____ Provided text

For example, if a model makes a simulation of the future climate every ten years for one hundred years, that calculation consumes 10 times less computer time than making a simulation every year for one hundred years. Current models run at time resolutions as fine as a few minutes, so the number of calculations needed to project to 2100, for example, is enormous.
All the major climate research institutions—NASA, NOAA, and NCAR in the United States and the Hadley Center in the United Kingdom—have very large computer facilities dedicated to making predictions. Significant efforts have been made in model intercomparison, running suites of models under specified conditions and diagnosing differences in output, so models can be more consistent in their performance. Nevertheless, climate model outputs are destined to be approximations that predict changes in an idealized world, and idealizations will differ from one model to another.

________
____ Record set

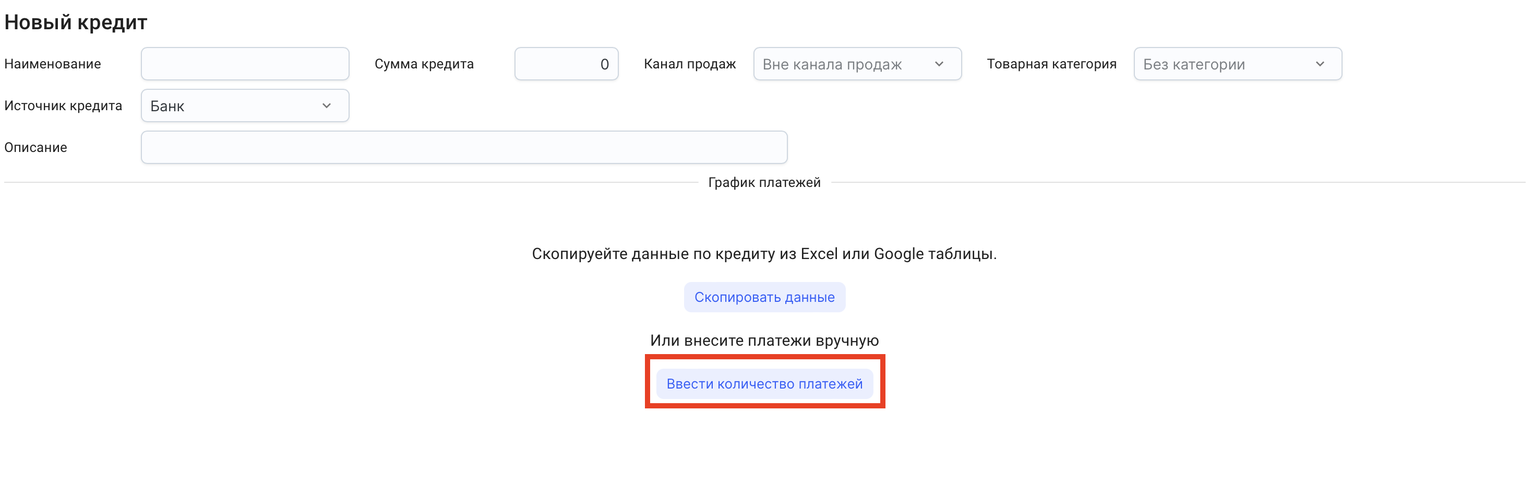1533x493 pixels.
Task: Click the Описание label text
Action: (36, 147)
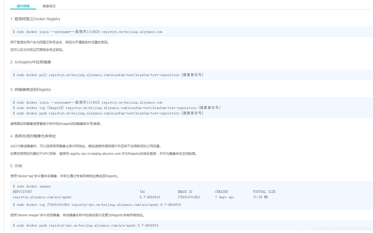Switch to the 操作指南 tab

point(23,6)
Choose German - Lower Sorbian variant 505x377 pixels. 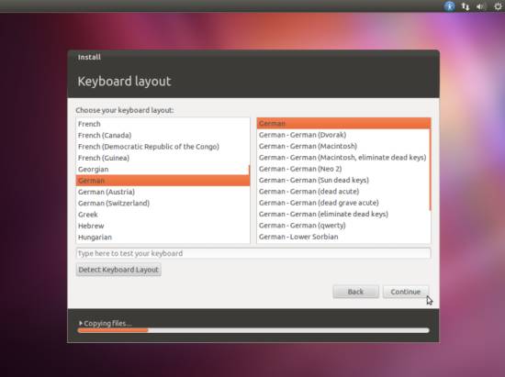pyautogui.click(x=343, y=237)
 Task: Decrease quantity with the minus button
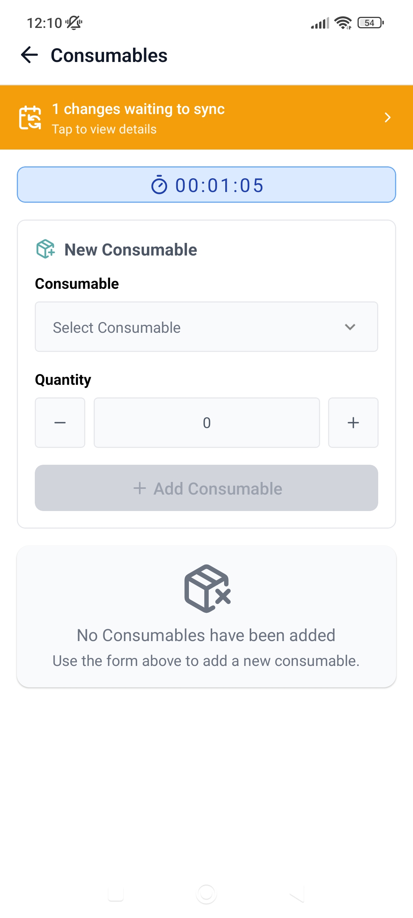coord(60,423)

________

• **Assigned task 1**
According to the climate modeling text, how fine are the time resolutions that current models run at?
• **Assigned task 2**
Continue the climate modeling text after its last sentence.
The listing was taken from a separate source.

• **Answer area 1**
As fine as a few minutes.

• **Answer area 2**
Surely there is only one correct climate model. That would be ideal, but no agreement exists today on that model. This is somewhat akin to evaluating search engines. We are all familiar with searching on keywords. But if you use the same keyword with different search engines, you will get different answers, at least after a page or two of searching. Why? The search algorithm associated with each search tool is different, maybe not hugely different but different enough to give varied answers. And those answers become more different as the search progresses. The first ten results of a keyword search by different tools may be quite similar, but after the fiftieth search the results will look quite different—not unlike the way climate models diverge more as they predict farther into the future. Is there one correct way to search? Probably not.
How Predictions Are Made
A typical model scheme can be depicted as a cascade, or sequence, of steps as shown in figure 4-2. The model itself is shown shaded.

Figure 4.2 A climate model makes calculations of Earth’s future temperature using as input the projected change in emissions of GHGs. The model calculation proceeds in several steps explained in the text.
Source: “Global Climate Projections,” chap. 10 in Intergovernmental Panel on Climate Change, Climate Change 2007: The Physical Science Basis, contribution of Working Group I to the Fourth Assessment Report of the Intergovernmetnal Panel on Climate Change, ed. Susan Solomon, Dahe Qin, Martin Manning, Zhenlin Chen, Melinda Marquis, Kristen B. Averyt, Melinda M. B. Tignor, and Henry LeRoy Miller Jr. (Cambridge: Cambridge University Press, 2007).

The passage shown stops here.